EXERCISE DIRECTIONS: Lay out the records between the lines holding "Given: Tick the Parking lot checkbox" and "click(x=126, y=26)", inclusive, as a two-column CSV with the headers text and answer, one row per record. Put each value in a single quoted field, with line breaks replaced by spaces.

Word and element pointing entries:
• • • • • • •
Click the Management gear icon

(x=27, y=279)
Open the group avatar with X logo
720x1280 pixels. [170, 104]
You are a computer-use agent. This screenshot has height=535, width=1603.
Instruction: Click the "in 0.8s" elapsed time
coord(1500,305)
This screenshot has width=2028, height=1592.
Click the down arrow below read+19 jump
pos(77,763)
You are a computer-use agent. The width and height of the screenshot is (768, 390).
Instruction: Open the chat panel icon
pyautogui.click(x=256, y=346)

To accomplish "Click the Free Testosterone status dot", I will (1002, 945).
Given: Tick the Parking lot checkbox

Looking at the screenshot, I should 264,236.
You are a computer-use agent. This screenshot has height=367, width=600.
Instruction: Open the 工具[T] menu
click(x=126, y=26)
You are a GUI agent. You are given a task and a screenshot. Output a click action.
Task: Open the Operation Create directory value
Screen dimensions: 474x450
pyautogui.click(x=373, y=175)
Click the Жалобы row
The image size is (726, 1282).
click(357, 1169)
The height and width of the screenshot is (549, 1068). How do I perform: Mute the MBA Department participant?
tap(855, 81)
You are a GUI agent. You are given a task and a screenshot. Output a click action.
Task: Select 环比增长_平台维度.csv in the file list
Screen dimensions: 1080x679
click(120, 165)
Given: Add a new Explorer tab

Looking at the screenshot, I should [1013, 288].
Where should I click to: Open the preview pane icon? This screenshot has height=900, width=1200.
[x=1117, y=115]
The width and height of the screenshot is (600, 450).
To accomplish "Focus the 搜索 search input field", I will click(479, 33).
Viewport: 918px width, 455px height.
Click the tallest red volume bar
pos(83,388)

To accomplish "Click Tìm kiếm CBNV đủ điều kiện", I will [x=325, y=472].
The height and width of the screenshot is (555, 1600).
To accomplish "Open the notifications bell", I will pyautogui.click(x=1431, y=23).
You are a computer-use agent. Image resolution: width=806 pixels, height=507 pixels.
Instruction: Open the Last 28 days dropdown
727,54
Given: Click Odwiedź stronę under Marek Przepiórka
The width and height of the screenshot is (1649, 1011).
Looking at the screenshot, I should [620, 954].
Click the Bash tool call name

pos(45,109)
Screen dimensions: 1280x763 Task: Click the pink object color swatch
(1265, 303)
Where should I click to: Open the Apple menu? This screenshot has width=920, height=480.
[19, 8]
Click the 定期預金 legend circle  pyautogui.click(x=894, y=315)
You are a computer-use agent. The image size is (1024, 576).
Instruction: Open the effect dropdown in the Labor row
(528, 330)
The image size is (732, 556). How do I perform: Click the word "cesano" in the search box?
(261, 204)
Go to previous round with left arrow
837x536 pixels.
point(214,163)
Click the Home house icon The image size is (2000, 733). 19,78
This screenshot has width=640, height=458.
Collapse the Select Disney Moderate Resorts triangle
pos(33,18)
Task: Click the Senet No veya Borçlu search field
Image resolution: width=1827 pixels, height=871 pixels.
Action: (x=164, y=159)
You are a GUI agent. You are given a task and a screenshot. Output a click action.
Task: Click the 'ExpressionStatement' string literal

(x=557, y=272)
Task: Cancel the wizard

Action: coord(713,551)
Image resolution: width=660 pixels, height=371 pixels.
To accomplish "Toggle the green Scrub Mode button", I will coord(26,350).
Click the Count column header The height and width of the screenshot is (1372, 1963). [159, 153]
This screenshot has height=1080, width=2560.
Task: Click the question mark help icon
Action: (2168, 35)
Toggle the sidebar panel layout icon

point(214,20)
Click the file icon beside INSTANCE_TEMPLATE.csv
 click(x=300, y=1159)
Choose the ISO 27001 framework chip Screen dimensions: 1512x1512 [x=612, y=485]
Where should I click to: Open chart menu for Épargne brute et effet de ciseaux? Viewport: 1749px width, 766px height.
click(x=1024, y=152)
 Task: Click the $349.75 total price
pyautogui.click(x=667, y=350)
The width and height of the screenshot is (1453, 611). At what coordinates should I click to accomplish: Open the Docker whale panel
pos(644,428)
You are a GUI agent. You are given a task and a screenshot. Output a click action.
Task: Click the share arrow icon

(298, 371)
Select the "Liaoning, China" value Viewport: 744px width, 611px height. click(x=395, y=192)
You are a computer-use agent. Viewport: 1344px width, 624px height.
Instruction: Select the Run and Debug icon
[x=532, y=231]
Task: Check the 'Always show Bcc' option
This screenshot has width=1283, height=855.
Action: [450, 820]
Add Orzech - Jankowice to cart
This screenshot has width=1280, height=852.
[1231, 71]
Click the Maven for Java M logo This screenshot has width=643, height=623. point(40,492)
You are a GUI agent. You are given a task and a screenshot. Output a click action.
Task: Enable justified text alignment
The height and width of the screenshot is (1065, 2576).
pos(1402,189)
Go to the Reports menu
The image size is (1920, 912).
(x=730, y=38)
• • • • • • •
THE OUTPUT:
text,answer
"Given: Tick the Parking lot checkbox","Looking at the screenshot, I should 264,236."
"You are a computer-use agent. This screenshot has height=367, width=600. Instruction: Open the 工具[T] menu","click(x=126, y=26)"